[Begin Records provided]
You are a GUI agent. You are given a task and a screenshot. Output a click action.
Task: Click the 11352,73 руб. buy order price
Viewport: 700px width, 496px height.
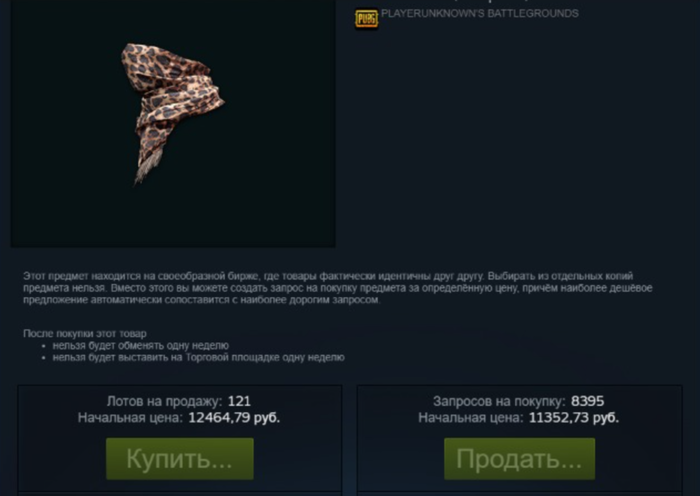pos(574,418)
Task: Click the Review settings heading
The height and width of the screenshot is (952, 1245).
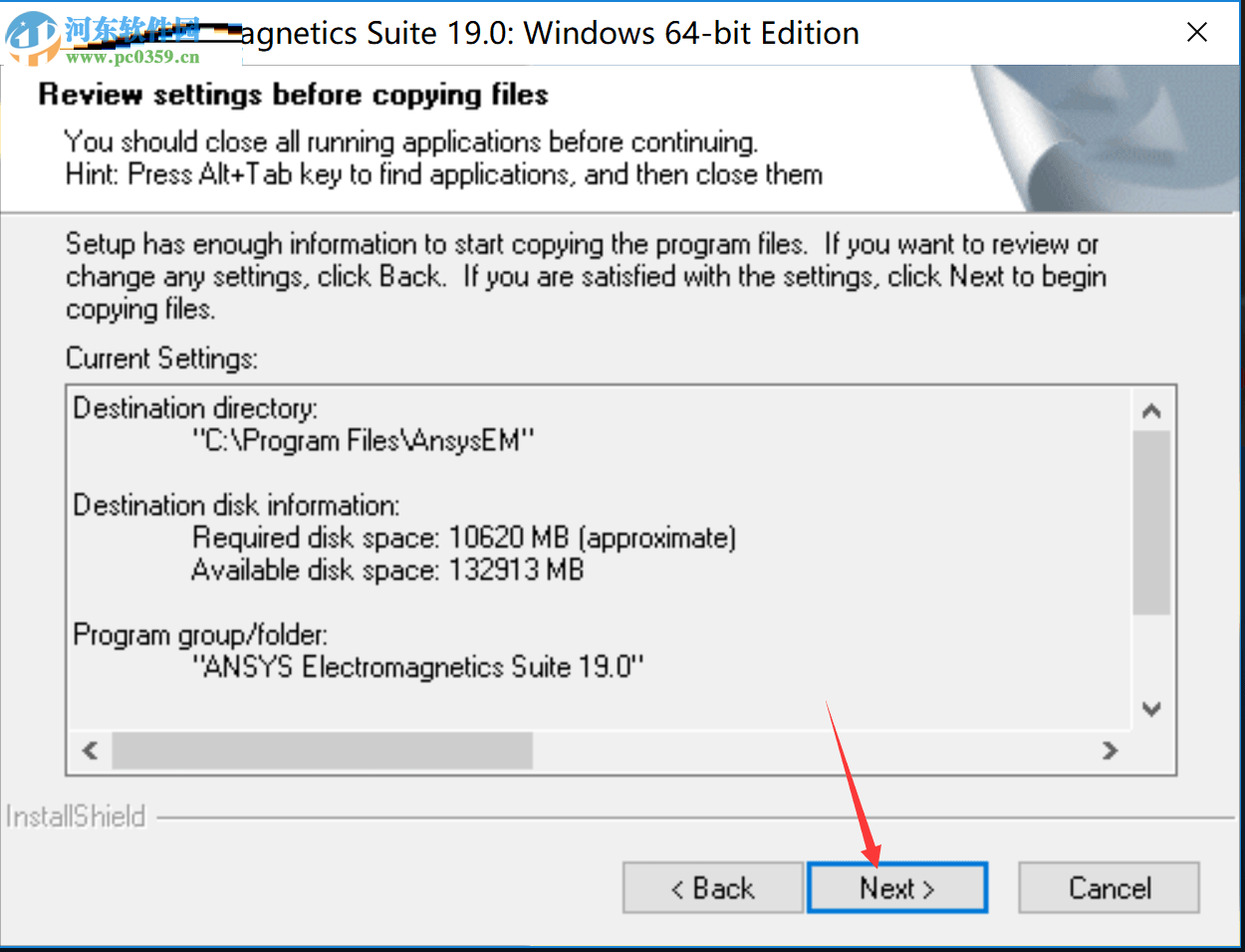Action: click(292, 95)
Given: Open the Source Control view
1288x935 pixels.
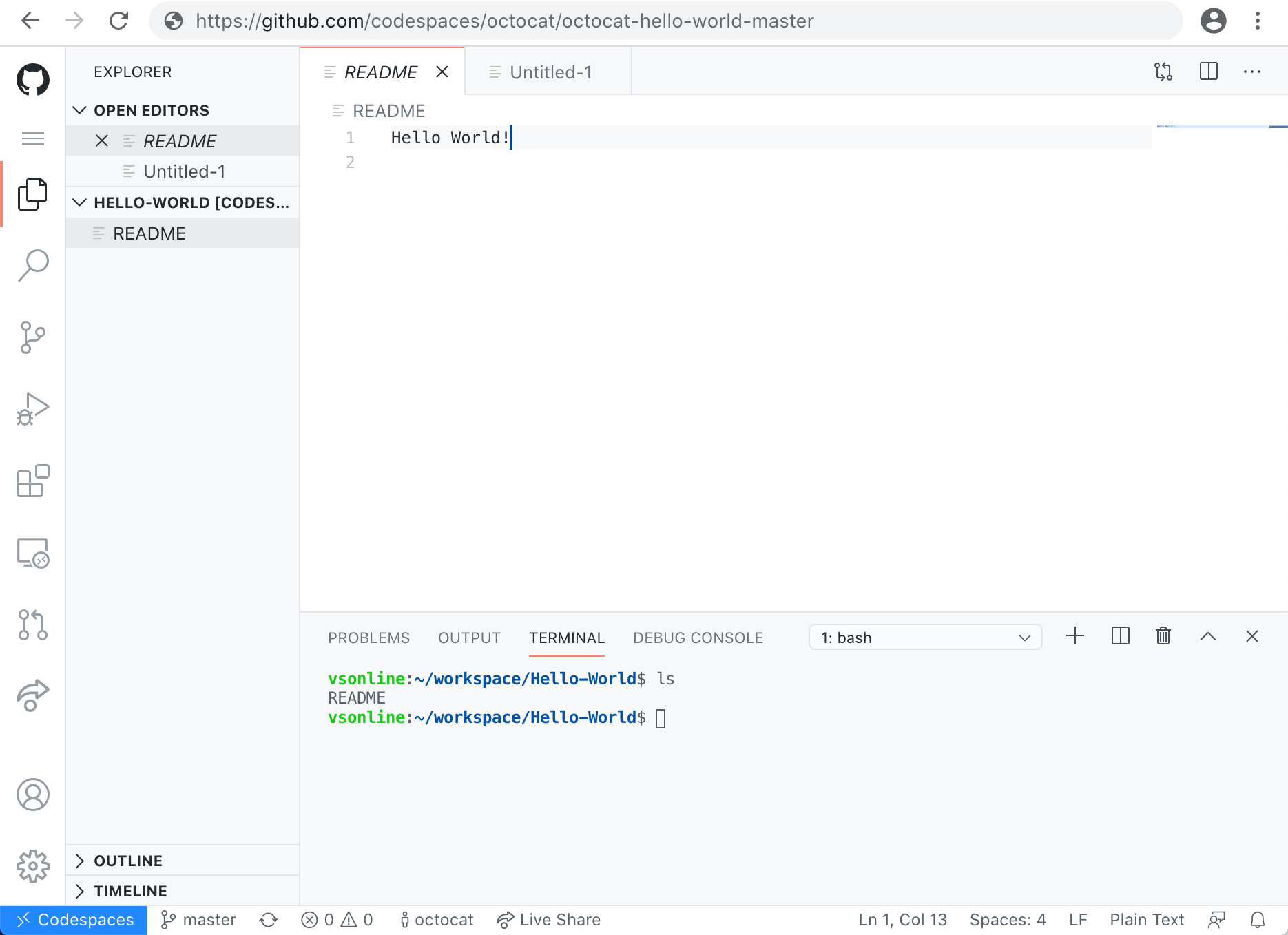Looking at the screenshot, I should click(32, 337).
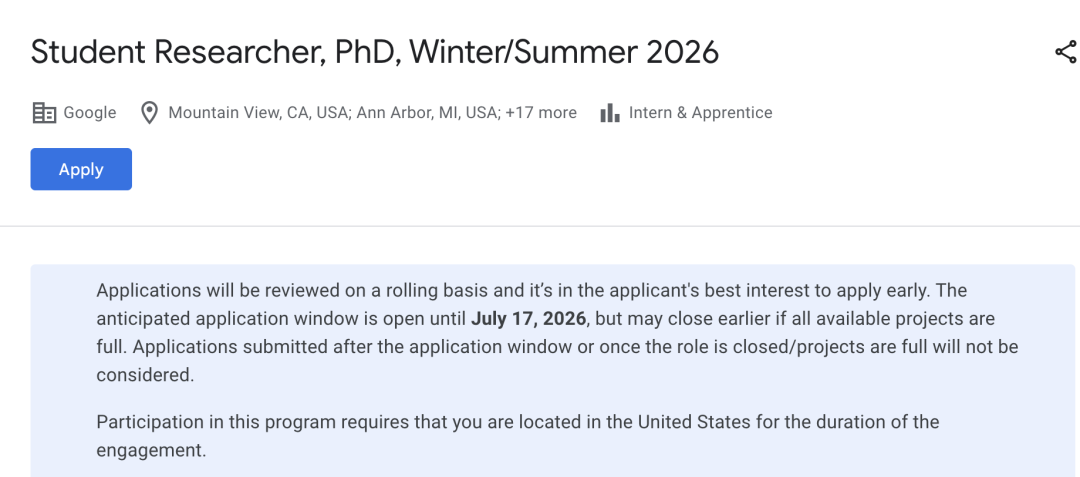This screenshot has width=1080, height=477.
Task: Select the Google company name
Action: click(90, 113)
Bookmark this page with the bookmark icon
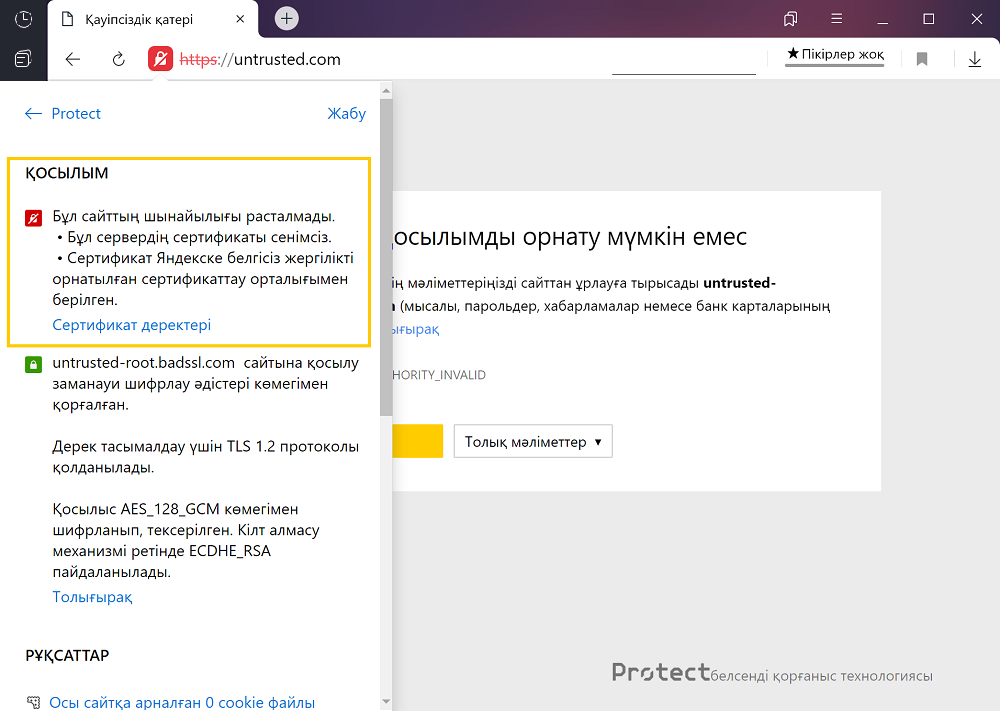The width and height of the screenshot is (1000, 711). click(x=922, y=59)
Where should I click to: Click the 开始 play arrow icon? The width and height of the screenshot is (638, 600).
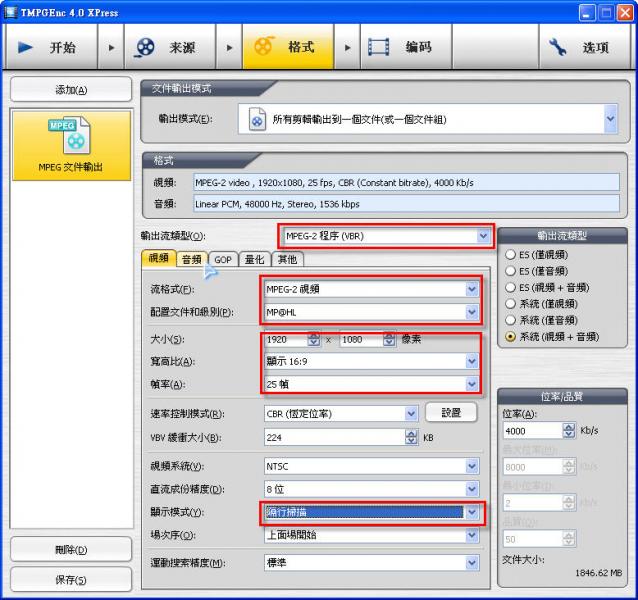[27, 47]
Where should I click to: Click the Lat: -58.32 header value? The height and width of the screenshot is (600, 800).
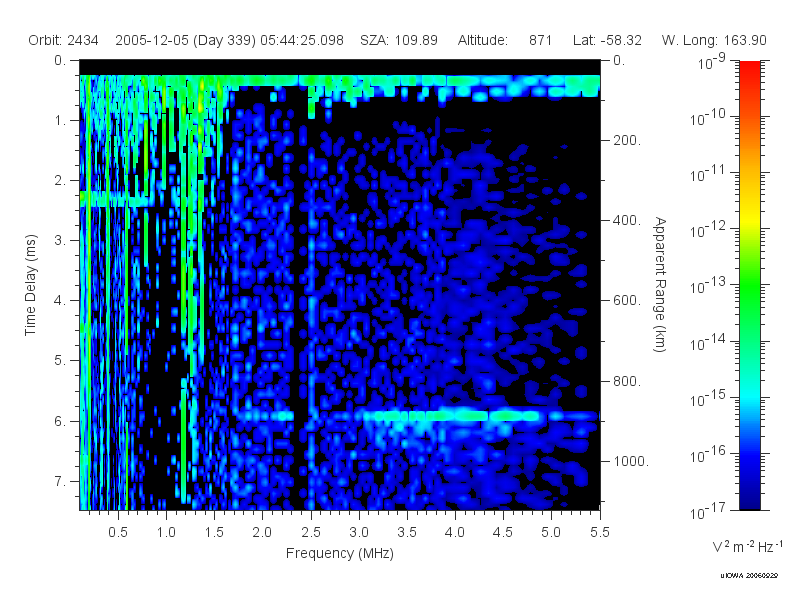click(x=607, y=40)
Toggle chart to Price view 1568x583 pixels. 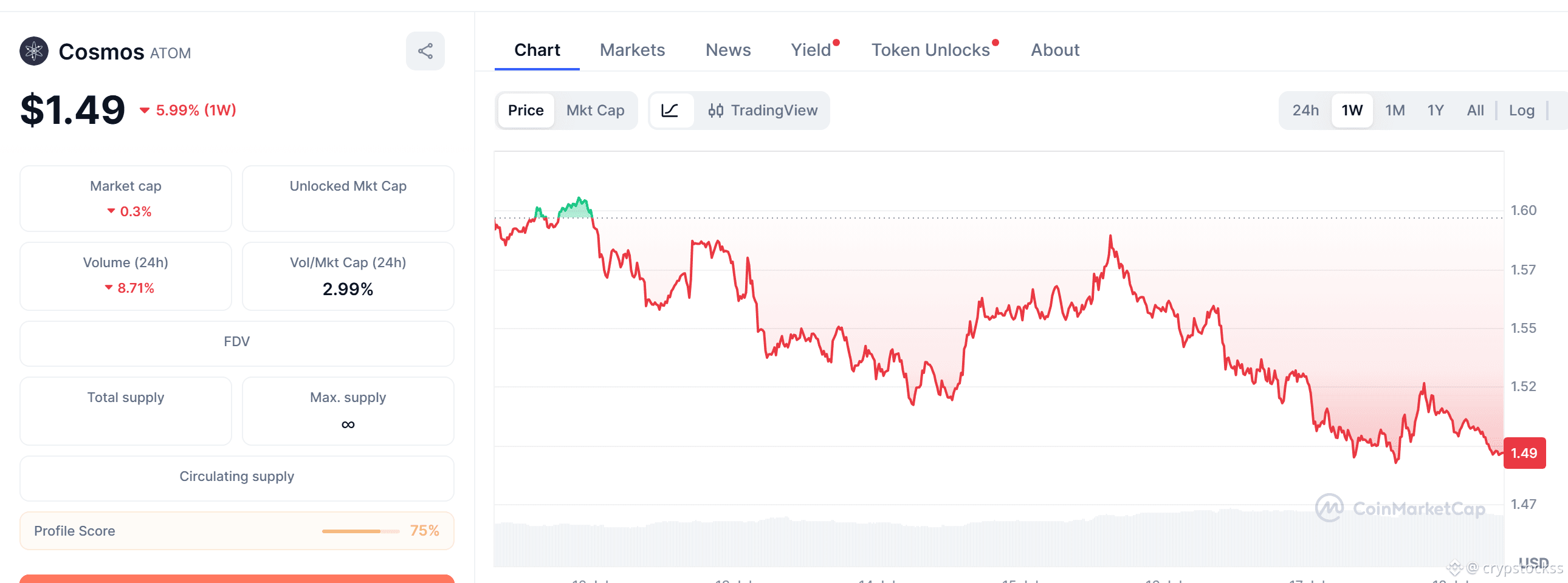tap(526, 111)
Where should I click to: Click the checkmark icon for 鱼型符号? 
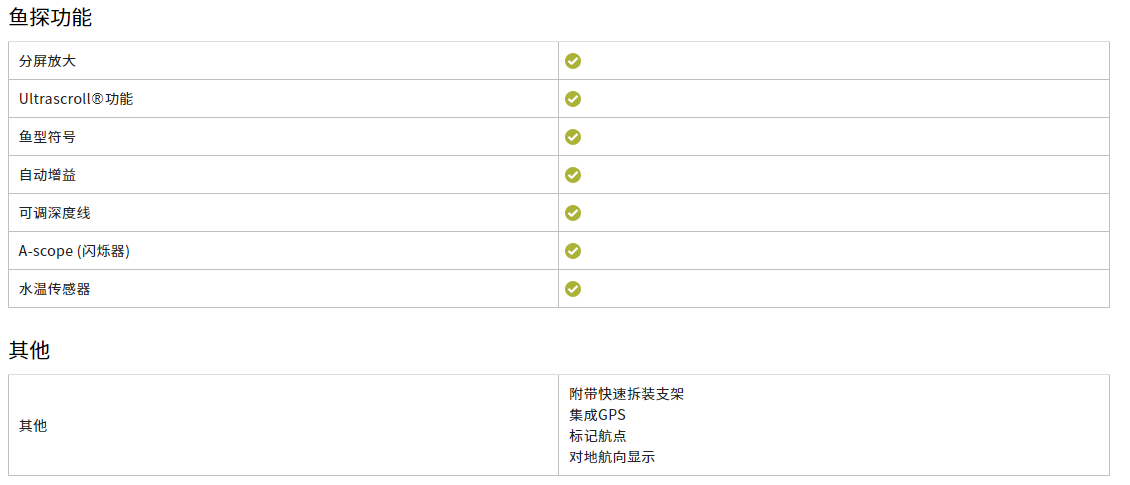click(573, 137)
[End Records provided]
[Work to complete]: Format the lines from the start through the one containing "Action: click(292, 95)" as a two-column CSV with the header instruction,response. Give one row per instruction and its answer, put each field in quotes, replace line breaks with spaces, and leave out the pictures.

[Result of the task]:
instruction,response
"You are a GUI agent. You are given a task and a screenshot. Output a click action. Task: Click the 11352,73 руб. buy order price Viewport: 700px width, 496px height.","pos(574,418)"
"Task: Click the Review settings heading The height and width of the screenshot is (952, 1245).","Action: click(292, 95)"